O banco que dava nome ao grupo foi o primeiro a dar o sinal, em 1995, de que Birmann ia enfrentar tempos difíceis. Com apenas R$ 40 milhões de patrimônio líquido, o Arbi, um banco de crédito, viu-se subitamente atolado em R$ 90 milhões em créditos perdidos. Fechou o ano admitindo um prejuízo de R$ 13 milhões e precisando de capital para sobreviver. Mas dinheiro, a essa altura, era artigo pouco disponível no grupo. Birmann estava habituado a trabalhar altamente alavancado e outras de suas empresas já enfrentavam problemas, como a Moddata, a Caraíba Metais e a chilena Coplasa. A saída foi simplesmente desativar o banco, antecipando-se ao risco de uma liquidação do Banco Central, e passar nos cobres bem mais da metade de seu império empresarial.

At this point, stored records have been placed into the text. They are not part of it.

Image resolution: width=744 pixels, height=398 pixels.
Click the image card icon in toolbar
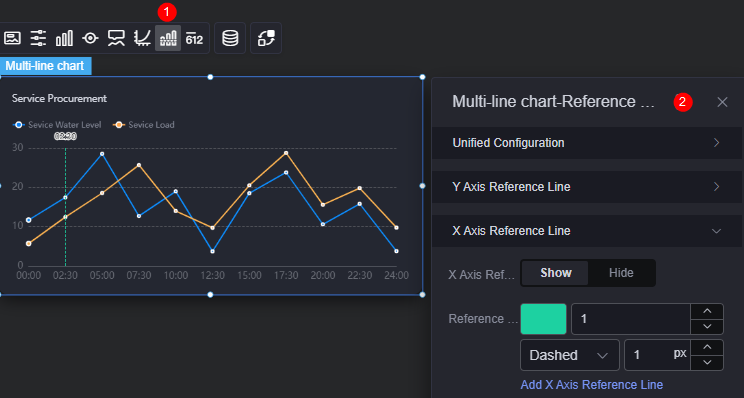coord(12,38)
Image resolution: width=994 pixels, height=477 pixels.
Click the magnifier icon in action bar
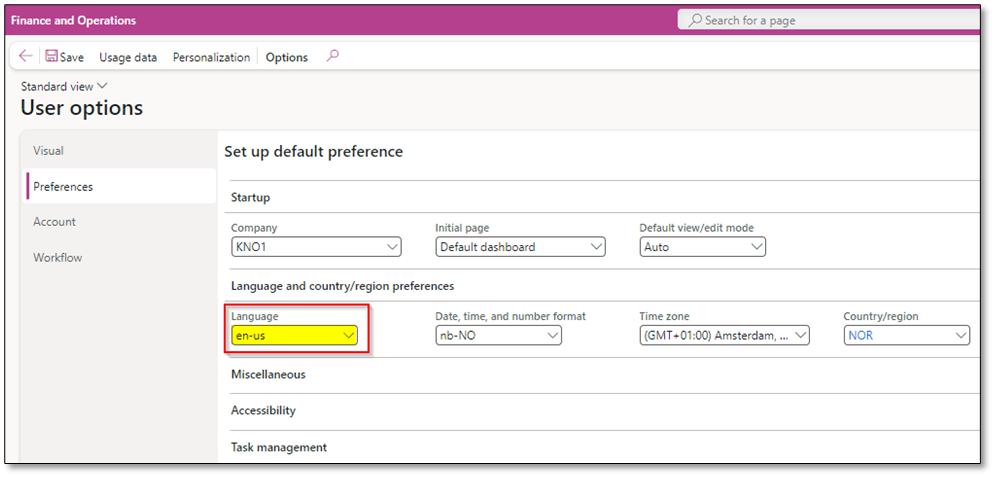pos(333,56)
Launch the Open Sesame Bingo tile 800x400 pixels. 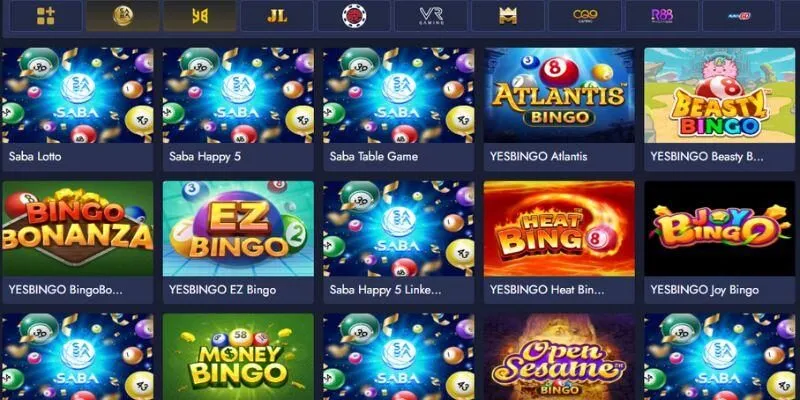(x=559, y=357)
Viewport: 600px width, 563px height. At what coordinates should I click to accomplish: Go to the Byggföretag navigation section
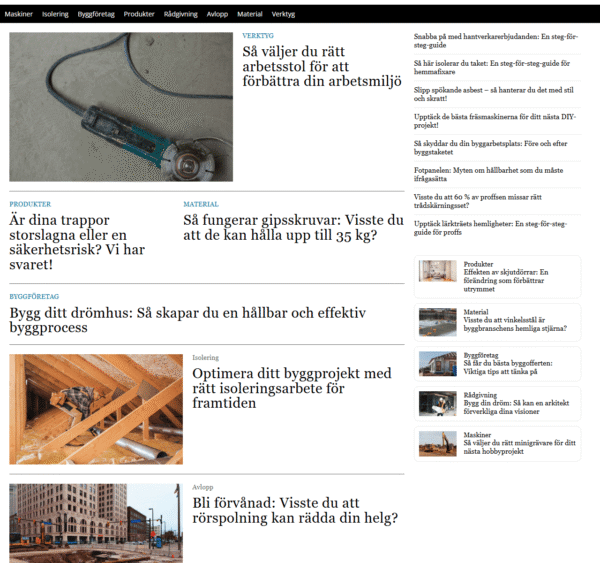point(96,14)
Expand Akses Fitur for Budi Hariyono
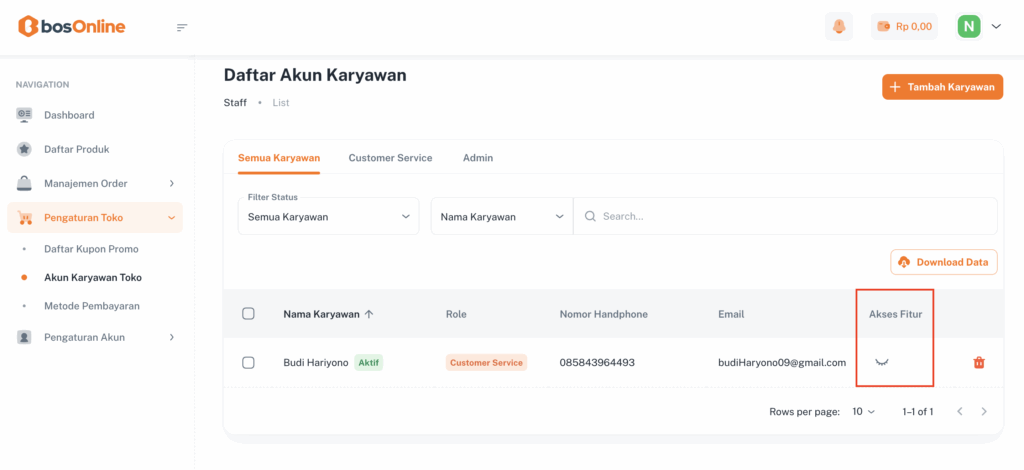Screen dimensions: 1024x470 [882, 362]
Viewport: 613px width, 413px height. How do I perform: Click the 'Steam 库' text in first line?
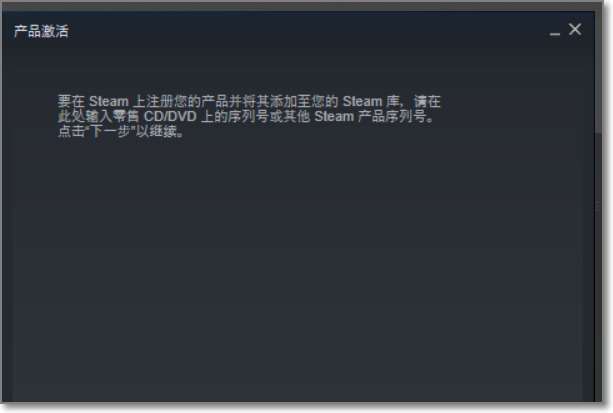click(x=371, y=102)
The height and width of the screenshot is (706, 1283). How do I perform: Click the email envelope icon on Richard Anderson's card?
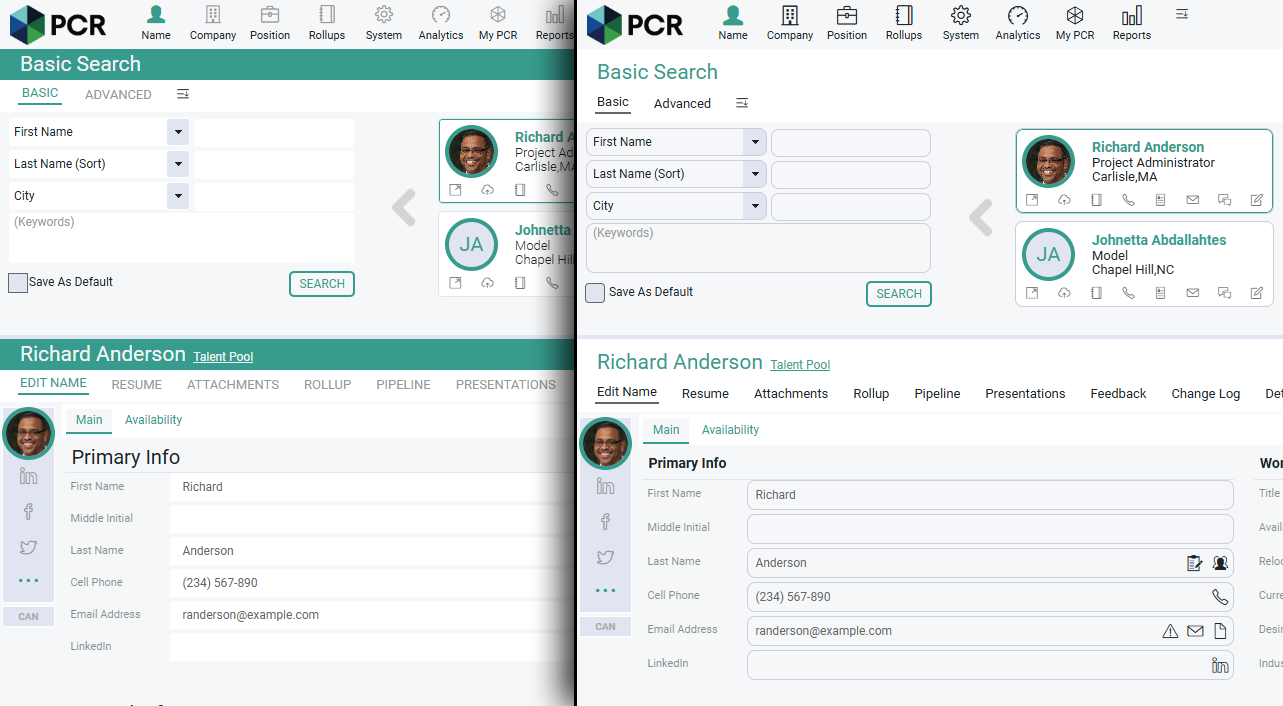[1192, 200]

Em pouco mais de um ano teve de desfazer-se de várias jóias de sua coroa. De cara, foram-se as participações na lucrativa fabricante de carrocerias Marcopolo, a maior do País, e na empresa de previdência privada BrasilPrev, do Banco do Brasil. Vendeu as seguradoras Santa Cruz e Itatiaia, que mal havia acabado de pôr nos trilhos, a fabricante de cabos e laminados Ficap-Marvin, e as empresas de beneficiamento de cobre Caraíba e Coplasa. Desfez-se ainda dos títulos que a corretora Arbi tinha na Bovespa e na BM&F. Foi a ruptura forçada com o negócio que deu origem a todo o seu grupo: a corretora, batizada com as iniciais do nome e sobrenome do pai, Aron Birmann, deu partida aos negócios de Daniel quando ele decidiu se radicar no Rio. Aron foi o exemplo que norteou a carreira do filho. Ex-controlador do Crefisul, em parceria com a família Sirotsky, hoje dona da rede RBS, o patriarca dizia que gostava de ter sempre o controle dos negócios em suas mãos. Birmann seguiu o mandamento à risca e acabou enfrentando sozinho o seu purgatório. Passado o período de expiação, ele quer agora alcançar novamente o paraíso.